I pull forward and she gives me a Sierra Mist and a glare. I had only first seen Sierra Mist when I moved to Texas, but even if I’d been familiar with the drink I don’t think I’d have been able to understand her. It wasn’t just the intercom either… her accent was unbelievably thick in person too. I don’t mind an accent, or even a thick accent, but she was just plain impossible to understand. I still wonder why they had her in the drive-thru window…

I second the pointing thing. I’ve had to resort to that a number of times when ordering out.

If the food’s good and the price if right, I’ll do it. If not, screw 'em.

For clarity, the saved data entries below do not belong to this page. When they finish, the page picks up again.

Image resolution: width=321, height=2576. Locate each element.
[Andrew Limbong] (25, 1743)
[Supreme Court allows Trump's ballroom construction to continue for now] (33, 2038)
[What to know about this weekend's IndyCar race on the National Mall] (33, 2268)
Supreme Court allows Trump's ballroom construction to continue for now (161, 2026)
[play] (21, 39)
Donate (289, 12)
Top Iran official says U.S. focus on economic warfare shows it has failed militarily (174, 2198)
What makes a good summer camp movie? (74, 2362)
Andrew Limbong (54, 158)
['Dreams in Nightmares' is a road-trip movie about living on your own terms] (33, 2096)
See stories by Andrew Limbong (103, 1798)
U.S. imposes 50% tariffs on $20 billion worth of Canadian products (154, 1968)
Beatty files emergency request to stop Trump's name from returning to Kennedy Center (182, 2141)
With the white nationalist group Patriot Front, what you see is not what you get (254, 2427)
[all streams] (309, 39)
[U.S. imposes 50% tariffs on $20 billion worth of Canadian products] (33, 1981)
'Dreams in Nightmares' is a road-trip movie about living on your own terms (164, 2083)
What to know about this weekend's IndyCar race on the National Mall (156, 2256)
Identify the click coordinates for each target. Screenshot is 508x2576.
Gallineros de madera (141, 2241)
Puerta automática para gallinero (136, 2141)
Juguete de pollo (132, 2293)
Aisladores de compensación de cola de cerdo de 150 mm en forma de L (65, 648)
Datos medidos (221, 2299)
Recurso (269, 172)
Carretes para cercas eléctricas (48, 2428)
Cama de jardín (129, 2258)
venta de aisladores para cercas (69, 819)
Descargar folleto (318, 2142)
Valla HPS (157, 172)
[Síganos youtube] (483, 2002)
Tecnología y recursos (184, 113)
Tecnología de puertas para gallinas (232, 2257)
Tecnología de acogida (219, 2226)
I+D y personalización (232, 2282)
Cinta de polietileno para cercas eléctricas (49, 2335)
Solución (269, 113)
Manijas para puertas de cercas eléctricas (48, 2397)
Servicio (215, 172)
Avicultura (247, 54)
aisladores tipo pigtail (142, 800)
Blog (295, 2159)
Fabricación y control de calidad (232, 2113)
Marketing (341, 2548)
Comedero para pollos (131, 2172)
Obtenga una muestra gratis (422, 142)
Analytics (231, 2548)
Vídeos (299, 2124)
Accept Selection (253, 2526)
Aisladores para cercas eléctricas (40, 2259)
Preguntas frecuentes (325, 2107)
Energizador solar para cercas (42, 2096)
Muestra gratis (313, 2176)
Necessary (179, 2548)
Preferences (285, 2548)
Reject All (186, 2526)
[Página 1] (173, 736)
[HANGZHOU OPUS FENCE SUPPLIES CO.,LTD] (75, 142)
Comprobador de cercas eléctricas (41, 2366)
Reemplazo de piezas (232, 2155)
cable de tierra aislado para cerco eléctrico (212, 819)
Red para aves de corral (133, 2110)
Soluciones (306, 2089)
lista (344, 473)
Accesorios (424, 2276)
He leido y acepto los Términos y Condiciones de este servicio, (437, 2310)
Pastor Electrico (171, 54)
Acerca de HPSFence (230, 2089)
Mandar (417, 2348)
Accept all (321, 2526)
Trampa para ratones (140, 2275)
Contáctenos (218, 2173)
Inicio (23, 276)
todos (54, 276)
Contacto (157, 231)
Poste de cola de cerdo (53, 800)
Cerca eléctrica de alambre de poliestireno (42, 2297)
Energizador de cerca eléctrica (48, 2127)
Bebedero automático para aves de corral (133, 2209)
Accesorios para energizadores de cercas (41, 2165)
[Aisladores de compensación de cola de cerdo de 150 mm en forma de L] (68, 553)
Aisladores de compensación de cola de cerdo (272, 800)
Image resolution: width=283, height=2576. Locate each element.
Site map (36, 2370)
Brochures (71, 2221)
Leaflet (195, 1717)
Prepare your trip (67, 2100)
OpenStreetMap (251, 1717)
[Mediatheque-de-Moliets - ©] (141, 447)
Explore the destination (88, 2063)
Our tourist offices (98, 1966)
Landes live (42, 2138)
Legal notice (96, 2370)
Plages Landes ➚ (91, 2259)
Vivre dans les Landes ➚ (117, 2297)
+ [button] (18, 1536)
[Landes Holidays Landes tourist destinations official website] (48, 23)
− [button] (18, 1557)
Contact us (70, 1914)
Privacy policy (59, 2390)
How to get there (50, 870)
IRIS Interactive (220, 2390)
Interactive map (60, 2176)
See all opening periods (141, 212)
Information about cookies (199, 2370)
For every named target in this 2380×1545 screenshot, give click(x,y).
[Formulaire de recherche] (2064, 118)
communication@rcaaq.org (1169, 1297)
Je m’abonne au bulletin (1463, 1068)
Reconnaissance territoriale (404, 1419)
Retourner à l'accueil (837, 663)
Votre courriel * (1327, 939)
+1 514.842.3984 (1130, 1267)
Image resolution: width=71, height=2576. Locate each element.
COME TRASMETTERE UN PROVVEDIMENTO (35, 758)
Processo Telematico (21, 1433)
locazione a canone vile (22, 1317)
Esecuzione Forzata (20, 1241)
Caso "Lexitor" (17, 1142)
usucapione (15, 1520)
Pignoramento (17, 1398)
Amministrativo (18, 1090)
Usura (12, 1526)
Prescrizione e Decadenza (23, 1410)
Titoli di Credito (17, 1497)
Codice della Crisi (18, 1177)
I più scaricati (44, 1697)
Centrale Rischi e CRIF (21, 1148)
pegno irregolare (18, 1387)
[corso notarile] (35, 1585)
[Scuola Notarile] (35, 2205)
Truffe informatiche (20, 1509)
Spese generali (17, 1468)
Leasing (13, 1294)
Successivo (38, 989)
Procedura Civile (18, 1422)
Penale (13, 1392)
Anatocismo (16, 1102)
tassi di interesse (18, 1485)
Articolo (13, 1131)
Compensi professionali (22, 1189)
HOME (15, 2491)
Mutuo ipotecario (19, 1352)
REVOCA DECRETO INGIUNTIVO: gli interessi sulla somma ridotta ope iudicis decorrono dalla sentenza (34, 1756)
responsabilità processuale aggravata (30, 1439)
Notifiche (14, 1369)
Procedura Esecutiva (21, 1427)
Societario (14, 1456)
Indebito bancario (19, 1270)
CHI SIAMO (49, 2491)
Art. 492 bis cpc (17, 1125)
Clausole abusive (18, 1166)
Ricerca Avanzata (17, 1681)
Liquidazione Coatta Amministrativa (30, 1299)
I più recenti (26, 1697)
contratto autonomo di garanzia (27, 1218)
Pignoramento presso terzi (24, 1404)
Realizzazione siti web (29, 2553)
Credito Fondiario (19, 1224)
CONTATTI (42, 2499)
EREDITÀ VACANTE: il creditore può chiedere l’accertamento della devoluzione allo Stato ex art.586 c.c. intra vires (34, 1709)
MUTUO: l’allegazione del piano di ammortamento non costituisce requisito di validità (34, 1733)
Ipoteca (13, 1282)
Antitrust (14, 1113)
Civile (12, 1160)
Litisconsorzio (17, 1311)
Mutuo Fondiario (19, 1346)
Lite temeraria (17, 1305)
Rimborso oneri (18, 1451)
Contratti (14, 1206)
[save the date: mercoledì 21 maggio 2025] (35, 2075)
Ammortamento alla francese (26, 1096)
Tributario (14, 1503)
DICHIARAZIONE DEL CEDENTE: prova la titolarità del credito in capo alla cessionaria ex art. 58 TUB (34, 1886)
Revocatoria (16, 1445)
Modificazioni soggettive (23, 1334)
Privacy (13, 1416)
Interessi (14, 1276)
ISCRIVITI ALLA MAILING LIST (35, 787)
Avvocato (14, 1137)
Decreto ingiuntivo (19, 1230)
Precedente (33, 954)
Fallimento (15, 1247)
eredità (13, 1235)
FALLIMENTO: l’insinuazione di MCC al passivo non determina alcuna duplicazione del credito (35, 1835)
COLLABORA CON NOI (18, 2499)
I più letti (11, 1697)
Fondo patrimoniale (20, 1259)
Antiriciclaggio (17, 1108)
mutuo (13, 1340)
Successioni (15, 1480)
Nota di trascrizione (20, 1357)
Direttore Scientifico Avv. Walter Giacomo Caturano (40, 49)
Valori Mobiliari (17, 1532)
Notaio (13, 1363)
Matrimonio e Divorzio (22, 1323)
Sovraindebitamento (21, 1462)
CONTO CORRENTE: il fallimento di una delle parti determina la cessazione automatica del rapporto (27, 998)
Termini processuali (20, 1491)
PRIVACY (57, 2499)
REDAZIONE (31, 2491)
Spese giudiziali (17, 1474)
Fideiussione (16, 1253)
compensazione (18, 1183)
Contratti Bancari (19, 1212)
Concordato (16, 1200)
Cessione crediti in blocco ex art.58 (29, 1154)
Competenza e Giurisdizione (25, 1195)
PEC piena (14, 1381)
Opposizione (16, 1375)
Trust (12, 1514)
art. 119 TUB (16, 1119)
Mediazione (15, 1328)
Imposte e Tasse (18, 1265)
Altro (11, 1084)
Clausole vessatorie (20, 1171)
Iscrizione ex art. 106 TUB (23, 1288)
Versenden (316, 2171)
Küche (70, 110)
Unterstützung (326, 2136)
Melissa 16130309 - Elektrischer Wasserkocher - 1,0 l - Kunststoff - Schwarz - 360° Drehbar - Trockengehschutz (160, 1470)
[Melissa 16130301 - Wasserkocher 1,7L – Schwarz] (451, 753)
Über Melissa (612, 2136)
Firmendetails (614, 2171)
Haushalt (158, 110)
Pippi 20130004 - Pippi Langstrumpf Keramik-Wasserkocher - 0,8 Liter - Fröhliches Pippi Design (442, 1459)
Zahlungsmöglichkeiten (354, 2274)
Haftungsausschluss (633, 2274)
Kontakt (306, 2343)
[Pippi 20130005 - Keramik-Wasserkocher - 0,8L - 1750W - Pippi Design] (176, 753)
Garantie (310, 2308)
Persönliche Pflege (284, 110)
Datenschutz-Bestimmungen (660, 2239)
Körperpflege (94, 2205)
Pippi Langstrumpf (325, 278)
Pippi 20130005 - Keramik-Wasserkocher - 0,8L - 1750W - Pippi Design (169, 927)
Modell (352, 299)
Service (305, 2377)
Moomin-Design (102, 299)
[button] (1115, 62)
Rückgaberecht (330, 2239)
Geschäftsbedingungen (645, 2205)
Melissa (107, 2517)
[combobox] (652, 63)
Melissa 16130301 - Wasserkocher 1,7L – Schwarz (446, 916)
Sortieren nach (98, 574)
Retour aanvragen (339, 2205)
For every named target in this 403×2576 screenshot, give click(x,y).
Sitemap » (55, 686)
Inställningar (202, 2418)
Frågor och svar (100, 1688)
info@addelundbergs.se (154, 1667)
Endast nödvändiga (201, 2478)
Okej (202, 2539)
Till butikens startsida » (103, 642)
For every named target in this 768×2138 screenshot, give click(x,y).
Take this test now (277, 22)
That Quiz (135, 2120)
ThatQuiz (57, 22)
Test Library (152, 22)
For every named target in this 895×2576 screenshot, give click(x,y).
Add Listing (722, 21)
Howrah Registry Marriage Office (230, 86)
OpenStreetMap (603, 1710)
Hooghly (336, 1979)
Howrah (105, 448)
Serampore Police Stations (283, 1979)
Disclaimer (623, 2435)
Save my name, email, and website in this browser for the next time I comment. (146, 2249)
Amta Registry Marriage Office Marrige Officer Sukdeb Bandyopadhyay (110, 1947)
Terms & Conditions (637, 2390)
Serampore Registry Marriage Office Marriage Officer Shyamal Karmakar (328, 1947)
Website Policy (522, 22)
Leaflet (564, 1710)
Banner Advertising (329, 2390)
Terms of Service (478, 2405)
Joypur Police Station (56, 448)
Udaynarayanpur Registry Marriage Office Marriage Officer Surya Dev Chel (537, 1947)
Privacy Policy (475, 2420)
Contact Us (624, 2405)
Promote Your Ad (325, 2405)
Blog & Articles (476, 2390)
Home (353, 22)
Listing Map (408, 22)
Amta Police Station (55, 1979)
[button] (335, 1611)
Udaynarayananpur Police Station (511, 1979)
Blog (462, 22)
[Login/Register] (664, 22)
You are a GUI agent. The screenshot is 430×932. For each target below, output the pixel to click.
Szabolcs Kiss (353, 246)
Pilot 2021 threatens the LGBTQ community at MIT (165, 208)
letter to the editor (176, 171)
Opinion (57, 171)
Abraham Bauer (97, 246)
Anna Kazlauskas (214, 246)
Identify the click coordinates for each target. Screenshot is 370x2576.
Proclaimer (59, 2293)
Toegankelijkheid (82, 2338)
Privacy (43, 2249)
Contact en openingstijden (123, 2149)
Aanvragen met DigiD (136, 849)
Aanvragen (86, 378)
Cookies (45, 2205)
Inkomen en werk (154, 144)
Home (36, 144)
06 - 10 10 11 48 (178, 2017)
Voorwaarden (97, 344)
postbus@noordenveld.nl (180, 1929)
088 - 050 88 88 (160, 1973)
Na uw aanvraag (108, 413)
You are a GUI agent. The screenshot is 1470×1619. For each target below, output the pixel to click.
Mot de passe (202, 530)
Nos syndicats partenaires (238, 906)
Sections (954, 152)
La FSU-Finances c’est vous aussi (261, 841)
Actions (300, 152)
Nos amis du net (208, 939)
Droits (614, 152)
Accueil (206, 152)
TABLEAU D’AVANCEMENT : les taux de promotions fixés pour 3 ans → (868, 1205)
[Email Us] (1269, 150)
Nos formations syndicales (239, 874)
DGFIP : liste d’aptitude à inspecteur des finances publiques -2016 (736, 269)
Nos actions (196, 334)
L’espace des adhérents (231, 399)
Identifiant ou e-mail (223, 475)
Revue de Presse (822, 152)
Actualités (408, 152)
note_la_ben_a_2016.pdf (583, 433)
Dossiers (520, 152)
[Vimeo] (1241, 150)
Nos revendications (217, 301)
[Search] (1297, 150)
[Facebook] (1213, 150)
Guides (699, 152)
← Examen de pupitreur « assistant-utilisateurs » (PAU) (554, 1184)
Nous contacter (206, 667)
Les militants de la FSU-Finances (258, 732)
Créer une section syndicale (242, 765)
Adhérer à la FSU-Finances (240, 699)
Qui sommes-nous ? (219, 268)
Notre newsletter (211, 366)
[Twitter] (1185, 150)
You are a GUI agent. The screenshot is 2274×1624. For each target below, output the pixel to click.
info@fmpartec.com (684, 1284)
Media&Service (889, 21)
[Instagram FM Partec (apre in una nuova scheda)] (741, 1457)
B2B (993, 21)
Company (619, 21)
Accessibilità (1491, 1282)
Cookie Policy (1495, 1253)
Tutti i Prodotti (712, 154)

I’ll give my business to a place that is actually capable of communicating with it’s customers.

Merlchan, I totally heard the accent when reading your post and understood it perfectly.

Must be from growing up in the Bay Area.

:smiley:

lol Well, I’m from the east coast, so while I understand pretty much everyone here in Texas her accent threw me for a loop. I’ve heard accents sort of like that before, but NEVER that strong of one! It wasn’t until I was driving away that I started to piece the conversation together and realize what she was trying to say.

I think “jai-ro” is pretty much the correct pronunciation. What did you pronounce it as?

I’m pretty sure it’s not, based on how I’ve heard actual Greeks pronounce it.

Greek pronounciation: “year-owe”, with just a hint of an “h” sound at the beginning.

My half-assed “I think the people at the restaurant will understand this but I won’t be totally butchering the proper way of saying it” pronounciation: “jeer-owe”

Totally Americanized pronounciation: “jai-ro”

“Jai-ro” or worse, “Guy-ro” only if you want to get tossed out of Greektown. Trust me - some folks get mighty passionate about such things.

hYEE-ro

And the sauce on them is tzatziki

Yup. I was wrong. I was confusing the short form for gyroscope, gyro, pronounced “jai-ro” with the dish.

The dictionary has yErO and zhirO

It looks like this thread should be titled: If you are going to run a business in America, SPEAK GREEK.